I feel you @mbindhammer I feel you.
I have the diagnose ADD (that's ADHD without the H) meaning that my brain is newer shutting down. I get meds and it helps me to not burn out that much.

Wish you the best.

Same to you. Like I wrote in my comic, episode "No filter". I have lost the ability to see the world through a filter. Everything collapses upon me unfiltered. I have a wife who loves me and a daughter, but I cannot stop the self-destruction. Maybe we should show our art here, which was created during such crises. That would interest me.

I don't have depression but I do have Schizoaffective which causes depressive episodes. I can empathize with you all because it can be hard. I'm a bit of the opposite where I retreat into my art and writing because I find it comforting. I've had people take advantage of my vulnerable states in the past to use me for various things and it hurts because I always just wanted friends and to share my stuff. That's all.

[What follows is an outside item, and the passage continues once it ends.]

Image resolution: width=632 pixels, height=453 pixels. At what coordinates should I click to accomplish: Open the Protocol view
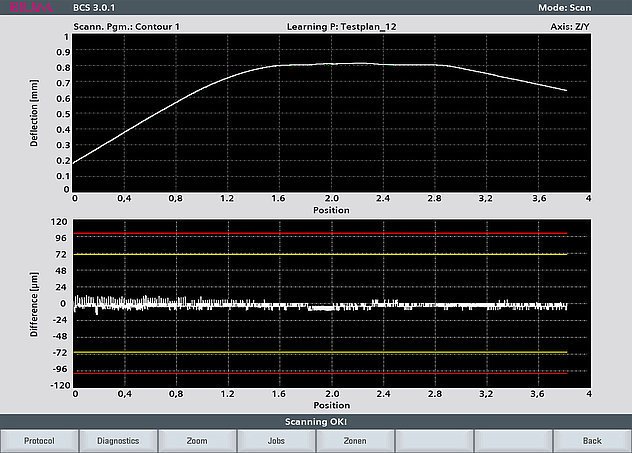[x=39, y=440]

Luckily nowadays I have a close group of friends who I get to speak with almost every day. And I've been with the same boyo for over ten years. (He's not on here, but I love you, Mike! :heartbeat:) I did most of my suffering it feels like in middle school and high school lol. Back when everyone was catty and immature.

Singlehandedly the most terrifying experience in existence.

At least if you have test and social anxiety. Interestingly enough the base Psychologist I was seeing for my board interview never experienced one before because she was a civilian, so during my final board I requested they let her shadow it to see what one was like, and her being there helped me be not freaked out enough to pass. Also it felt like I was taking a hit for the good of furthering someone's education, which also helped in some odd way.

Sorry. I do not have that kind of material to share

That’s really cool that they let her shadow you! That definitely would have made me feel better, too (kind of having someone “on your side” the whole time). Thankfully I didn’t have to take too many boards (but the ones I did were hell) but my hubby had a job that he had monthly(?) boards and he got to the point that they don’t even bother him anymore (which just blows my mind LOL). I had more watch standing anxiety that flared up than anything - I was just in weird situations the whole time where I didn’t ever feel like I had enough training for the situations I was in and it was so bad all the time :sob:

7, they might go to the same school if you were in SH (they made a eurocampus backed by both countries in Yangpu).
As for showing art, mine are really personal, in a sense that emotions are raw, so only me understand them. I adapted panels from one into “waste vs scrap” episode for Effy.

I know the feeling... but I didn’t put that on the account of depression, but of the professional environment... but maybe there’s a link.

I’m glad meds helped you out. I had some decades ago, and I didn’t like it. So now I force down time on myself (because when I don’t my body does). Traveling is the best, being stuck in a bus/train/plane for hours with nothing to do but listen music looking outside, and no guilt about it... it always brings perspective and quiet things down.